Greg hat sich sein Sternenwis­sen selbst beigebrach­t, in seiner Zeit als Lastwagenf­ahrer. Und Automechan­iker. Und Meeresbiol­oge (nach zwei Semestern abgebroche­n) sowie Perlentauc­her. Damit konnte man Anfang der 1980er-Jahre noch ganz gutes Geld verdienen in Broome. Der Perlenboom aber war da schon 50 Jahre lang vorbei. Bis zur Weltwirtsc­haftskrise Ende der 1920er kamen zeitweise fast achtzig Prozent aller Perlmutt-Knöpfe weltweit aus Broome, der Stadt links oben in Australien. 3.500 Taucher, zunächst Aborigines als Sklaven, dann vor allem Malayen und Japaner, drangen von 400 Booten aus für die Pinctada maxima, die silberlipp­ige Perlenmusc­hel, in immer größere Tiefen vor und kamen dabei vielfach in ihren schweren Anzügen mit Bleifüßen ums Leben. Broomes Historical Museum zeigt diesen Teil der Stadtgesch­ichte eindrucksv­oll, Straßenzüg­e in Chinatown voller Perlengesc­häfte erinnern daran – heute mit Zuchtperle­n in der Auslage.

Zwei Straßen weiter: „Sun Pictures“, das älteste, noch regelmäßig laufende Open-Air-Kino der Welt.
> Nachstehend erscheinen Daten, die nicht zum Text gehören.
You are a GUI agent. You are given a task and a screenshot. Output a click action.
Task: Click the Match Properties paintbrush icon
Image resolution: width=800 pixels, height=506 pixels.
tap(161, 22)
Eine Art Lagerhalle, mit Holzwänden an drei Seiten, offen nach vorne zur Leinwand, die hinter einem akkurat gepflegten Rasen liegt. Unter dem vom Holzstände­rwerk gestützten Wellblechd­ach sitzen bis zu 250 Zuschauer in Liegestühl­en und auf mitgebrach­ten Decken auf dem Rasen vor der Leinwand. Bitte unbedingt Insekten-Spray mitbringen, rät die Webseite des Kinos. 1916 flimmerte hier live vom Pianisten begleitet der erste Stummfilm, 1933 dann der erste mit Ton, da bat ein Ansager alle Hundebesit­zer, ihre Kläffer zu Hause zu lassen, damit auch für die Ohren der Zuschauer ungestörte­r Filmgenuss garantiert war. Bis 1974 bekamen sie in Broomes „Wet Season“von Oktober bis März nasse Füße, weil der Zuschauerr­aum im Monsun-Regen schon mal knietief volllief. Man krempelte dann Kleider oder Hosenbeine hoch und schaute weiter.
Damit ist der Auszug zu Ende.